Tess glitters with triumph, her face shining as she grins over her shoulder at me. “He’s all right sometimes,” she stage-whispers. “I mean, it’s rare, but it does happen.” Eli sighs, long-suffering, as she faces him again. “Can you ask about a first-aid kit? Now?”
“Anything else I can get you?” he says flatly.
“Iced coffee. New car. World peace.”
“We’re friends why, exactly?”
“Phalene’s got limited inventory.”
“Oh, very nice.” He flips Tess off with a smile, and she does the same before he’s off across the bullpen, heading for the conference room door.
“Sorry about that,” she says, sitting in Anderson’s chair behind the desk. “We just get like that sometimes.”
She doesn’t seem worried, doesn’t seem to care that she’s in the station, being held for questioning. It’s probably easy to brush off when the world belongs to you. When you know that no matter what, you can’t be touched by something like this. Tess is in no danger. She never has been, but she certainly isn’t now, not when it was me the police kept pinned between them. Me, with a matching body out on the road.

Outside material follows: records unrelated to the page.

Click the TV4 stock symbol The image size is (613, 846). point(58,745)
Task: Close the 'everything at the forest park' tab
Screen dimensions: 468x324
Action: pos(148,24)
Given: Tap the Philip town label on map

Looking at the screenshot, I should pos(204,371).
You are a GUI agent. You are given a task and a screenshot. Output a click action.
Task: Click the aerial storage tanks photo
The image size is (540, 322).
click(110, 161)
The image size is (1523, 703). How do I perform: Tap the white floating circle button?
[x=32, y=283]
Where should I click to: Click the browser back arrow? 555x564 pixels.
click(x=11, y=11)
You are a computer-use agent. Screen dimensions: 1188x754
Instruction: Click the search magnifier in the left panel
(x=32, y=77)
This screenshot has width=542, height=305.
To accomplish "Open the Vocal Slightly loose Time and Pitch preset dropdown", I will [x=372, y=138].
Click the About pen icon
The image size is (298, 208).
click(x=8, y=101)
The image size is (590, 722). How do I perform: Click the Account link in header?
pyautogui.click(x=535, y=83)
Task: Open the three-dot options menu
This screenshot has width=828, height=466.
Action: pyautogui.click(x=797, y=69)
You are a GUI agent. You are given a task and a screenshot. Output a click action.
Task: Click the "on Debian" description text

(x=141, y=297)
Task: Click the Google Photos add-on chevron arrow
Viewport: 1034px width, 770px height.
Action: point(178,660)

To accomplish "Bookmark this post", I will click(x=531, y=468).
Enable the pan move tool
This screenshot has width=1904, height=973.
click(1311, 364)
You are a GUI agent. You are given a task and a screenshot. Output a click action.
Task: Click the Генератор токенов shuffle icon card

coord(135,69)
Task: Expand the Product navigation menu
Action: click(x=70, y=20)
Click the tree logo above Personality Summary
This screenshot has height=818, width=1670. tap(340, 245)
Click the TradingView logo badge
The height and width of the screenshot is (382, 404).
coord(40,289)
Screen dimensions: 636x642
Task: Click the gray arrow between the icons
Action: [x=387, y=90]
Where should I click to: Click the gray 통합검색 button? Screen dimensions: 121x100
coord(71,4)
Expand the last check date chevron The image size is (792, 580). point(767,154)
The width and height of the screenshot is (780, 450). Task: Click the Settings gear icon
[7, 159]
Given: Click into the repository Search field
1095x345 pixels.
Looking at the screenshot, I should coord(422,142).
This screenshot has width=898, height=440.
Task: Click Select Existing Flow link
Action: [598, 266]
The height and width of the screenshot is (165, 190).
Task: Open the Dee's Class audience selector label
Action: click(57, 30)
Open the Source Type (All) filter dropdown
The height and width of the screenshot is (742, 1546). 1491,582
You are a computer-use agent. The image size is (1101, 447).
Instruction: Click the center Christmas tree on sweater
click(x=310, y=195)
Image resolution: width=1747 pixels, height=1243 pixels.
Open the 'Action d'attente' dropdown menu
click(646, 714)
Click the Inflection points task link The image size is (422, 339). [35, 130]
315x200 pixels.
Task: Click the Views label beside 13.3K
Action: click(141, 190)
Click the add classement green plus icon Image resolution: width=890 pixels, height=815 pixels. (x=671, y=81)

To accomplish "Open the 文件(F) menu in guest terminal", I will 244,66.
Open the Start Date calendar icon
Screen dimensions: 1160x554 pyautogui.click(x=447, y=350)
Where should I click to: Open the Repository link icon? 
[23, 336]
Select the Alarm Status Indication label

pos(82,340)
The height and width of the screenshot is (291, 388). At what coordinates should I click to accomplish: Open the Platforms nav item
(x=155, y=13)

“You really do believe me, then?” I ask.
“You saw that girl and you threw up. I feel like that’s hard to fake.” Tess turns serious for a moment, keeping her voice low even though the officers are behind a closed door. “But you get how it looks, right? She must be related to you or something. Whether you know her or not.”
I understand, I do. I’d be asking the same thing if I were Tess. And I wish I had a better answer for her, something harder to snap in half.
Somebody must know her. Somebody must have that answer. She was there, in that field. She had to have come from somewhere. “You said you live near Vera, right?” I ask. “If you’ve never seen her before, do you think she could’ve been hiding that girl at her house?”
Tess leans back, her glance flicking to the conference room, where Eli is waiting for one of the cops to answer the door. “That’s a big secret to keep. And she looked our age. Could you really hide a whole person for, like, eighteen years?”
I’d like to ask my mom the same thing, but I don’t say so.
She shrugs. “Then again, Vera doesn’t exactly invite people over. I’ve never even been there.”
“Seriously? Not even once?” I find that hard to believe. This is a small town. Isn’t it supposed to be friendly?